Ainsi il s’applique à jeter le trouble chez son interlocuteur en lui montrant le vertige de la création, l’infirmité de l’être égaré par les puissances trompeuses, ballotté entre deux infinis, tandis que la raison se trouve impuissante. L’homme, ce « néant à l’égard de l’infini », n’est « que déguisement, que mensonge et hypocrisie, et en soi-même et à l’égard des autres », en proie à l’« inconstance », à l’« ennui », à l’« inquiétude ». Pascal engage le libertin dans la voie des remises en cause et de l’angoisse, le force à penser que ses certitudes ne sont qu’illusions, l’arrache à sa « négligence », qui lui « inspire une nonchalance de salut ». Souveraine prise de conscience d’un désarroi fondamental qui doit acculer l’incroyant non pas au désespoir, mais à une recherche. Parvenu à ce point où l’univers vacille, où rien n’est stable ni sûr, où tout est un reflet du néant, Pascal détourne le libertin de la tentative de la détresse : la contradiction humaine est telle que l’homme est également infiniment grand. « La grandeur de l’homme est si visible, qu’elle se tire même de sa misère. »
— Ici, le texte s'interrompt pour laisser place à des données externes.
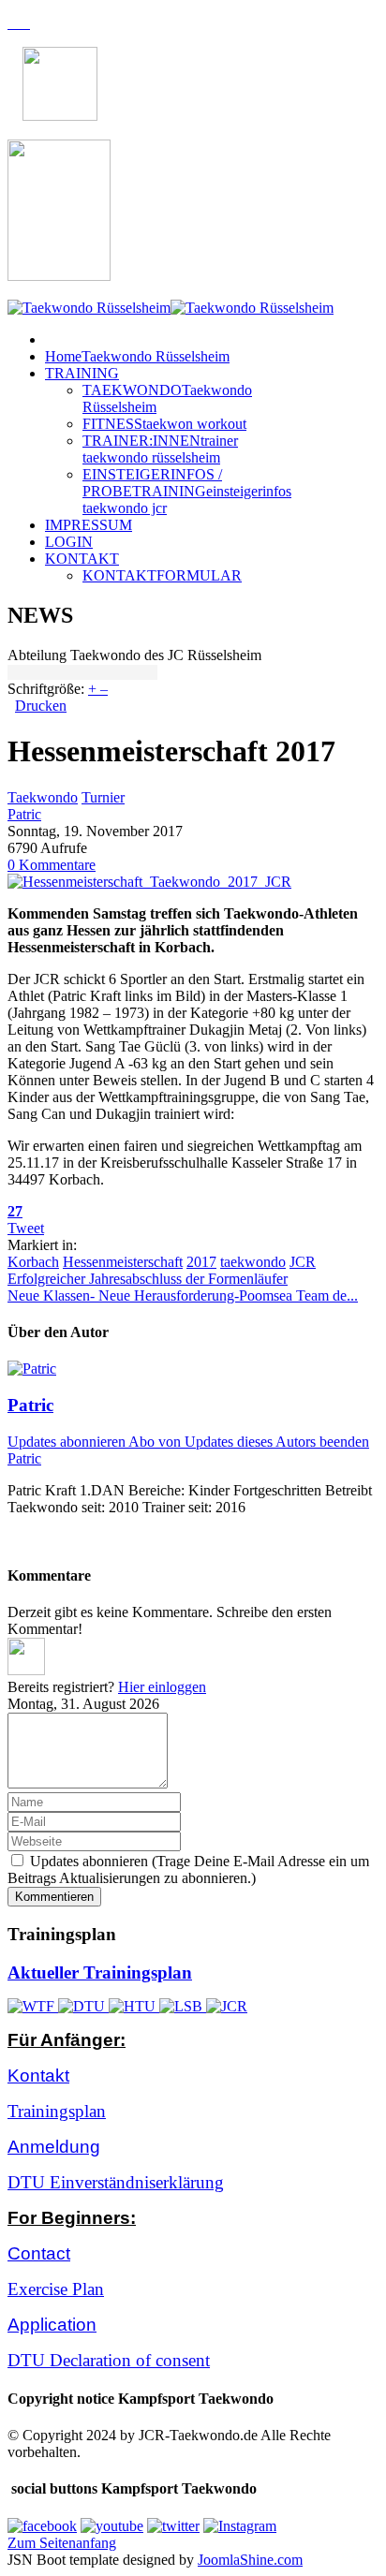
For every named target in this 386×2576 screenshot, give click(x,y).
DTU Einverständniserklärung (115, 2182)
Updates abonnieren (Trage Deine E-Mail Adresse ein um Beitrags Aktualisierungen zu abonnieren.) (188, 1869)
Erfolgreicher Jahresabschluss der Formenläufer (147, 1279)
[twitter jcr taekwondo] (173, 2526)
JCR (303, 1262)
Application (51, 2324)
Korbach (33, 1262)
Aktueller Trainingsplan (99, 1972)
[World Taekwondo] (32, 2006)
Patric (24, 814)
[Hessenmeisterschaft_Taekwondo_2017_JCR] (149, 882)
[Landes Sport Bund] (182, 2006)
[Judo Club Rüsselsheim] (226, 2006)
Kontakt (38, 2075)
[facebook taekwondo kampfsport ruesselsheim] (42, 2526)
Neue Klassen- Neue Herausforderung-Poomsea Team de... (182, 1295)
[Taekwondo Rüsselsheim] (170, 308)
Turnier (103, 797)
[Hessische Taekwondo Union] (134, 2006)
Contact (38, 2253)
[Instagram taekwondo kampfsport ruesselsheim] (239, 2526)
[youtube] (112, 2526)
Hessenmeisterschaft (123, 1262)
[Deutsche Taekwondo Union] (83, 2006)
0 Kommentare (51, 865)
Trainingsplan (56, 2111)
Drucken (41, 706)
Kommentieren (54, 1897)
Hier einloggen (162, 1687)
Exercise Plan (55, 2289)
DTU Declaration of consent (108, 2360)
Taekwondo (42, 797)
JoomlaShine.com (250, 2560)
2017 (201, 1262)
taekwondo (253, 1262)
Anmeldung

« C’est le cœur qui sent Dieu. »

Écartelé entre le sentiment de son néant, de sa finitude et celui de sa grandeur, l’être doit parier, parier pour Dieu. Si, en fait, il s’agit d’un artifice tactique — car comment parier si l’on n’a pas déjà choisi ? —, Pascal presse son interlocuteur de s’abêtir. « Qui s’accoutume à la foi, la croit [...]. Nous sommes automates autant qu’esprit [...]. Les preuves ne convainquent que l’esprit. La coutume fait nos preuves les plus fortes et les plus crues. » Cette discipline par la machine enlèvera l’assentiment de la raison. Une fois tombées les dernières résistances intellectuelles grâce à l’expérience vécue des gestes de la religion, l’homme passera du plan de l’intelligence à un autre ordre, l’ordre du cœur, qui entraînera l’adhésion à Dieu et fera « dire non scio, mais credo ». Cette découverte de la transcendance par le rieur, autant que par l’amour, garantit la réalité de l’existence de celui qu’on aura cherché, puisque « nous avons un instinct que nous ne pouvons réprimer, qui nous élève », tout comme « nous connaissons la vérité, non seulement par la raison, mais encore par le cœur ». « Dieu sensible au cœur », voilà l’ultime conviction qui apportera au libertin converti la joie de celui qui sait et la promesse de l’éternité.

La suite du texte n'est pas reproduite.